Now that No Time To Die has been out for several months in theaters and home video along with word-of-mouth about James Bond's death at the end of the movie is common knowledge now, I can discuss it without fear of including spoilers.
People are questioning, rightfully so, on how the Bond movie series will continue. Will it be rebooted again? Or will it pick up where No Time To Die left off? I prefer the latter as it would be more in keeping with Ian Fleming.
Much of the elements of No Time To Die were lifted from Fleming's You Only Live Twice. The Sean Connery film version of 1967 did not follow the book, so it would be useless to even discuss it. So, from here on, references to YOLT will be book-based.
Eon Productions can introduce the new James Bond by lifting more from YOLT.
There is an article at The James Bond Social Media Project that gives one some ideas for the next movie in bringing Bond back.
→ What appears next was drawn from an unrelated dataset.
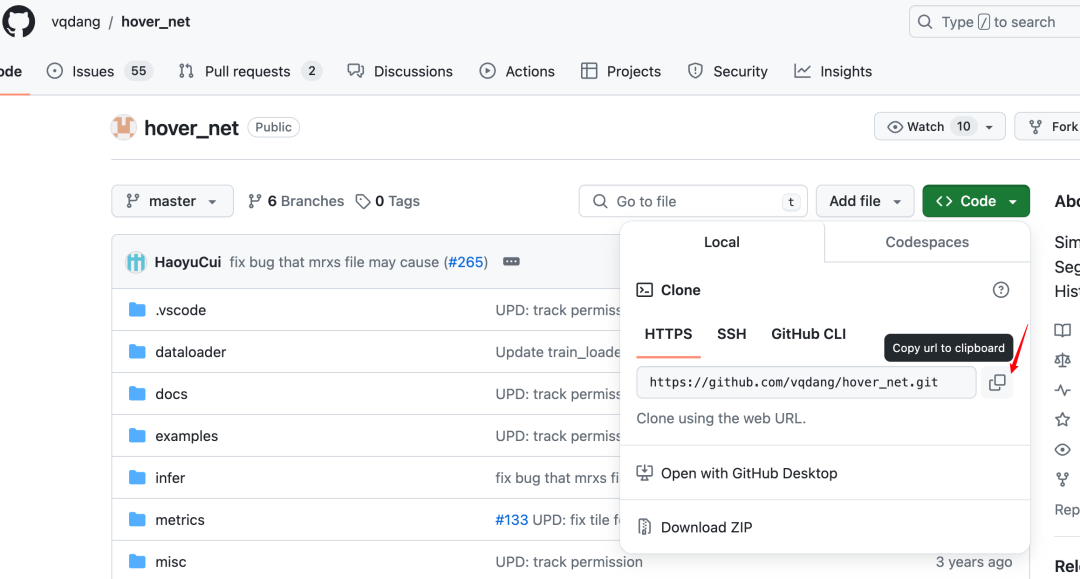Open the #265 pull request link
1080x579 pixels.
466,262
I am not sure when it was written.
The following quotes from the article includes passages highlighted by me in bold that can be templates for the next move.
The Ian Fleming book from which the movie is “based” is a dark, plotless revenge story that takes place in the aftermath of the death of Bond’s new wife in On Her Majesty’s Secret Service. M is planning to dismiss Bond from the service because he’s been incapable of performing his duties. Rather than sack him outright, M gives Bond the opportunity to redeem himself as part of the diplomatic branch of the service.
Devoid of action-packed thrills, the novel proves impossible content for escapist entertainment. At best 20% of the novel concerns actual “espionage.” The Bond character in You Only Live Twice finds himself caught between the love of country and the loss of his wife. This is Bond on the fringe, a shell of his former self. Drinking to excess, mired in notions of mortality and morality. Once he discovers Shatterhand’s true identity, the narrative becomes driven by grim revenge but Bond is again given a reason to live.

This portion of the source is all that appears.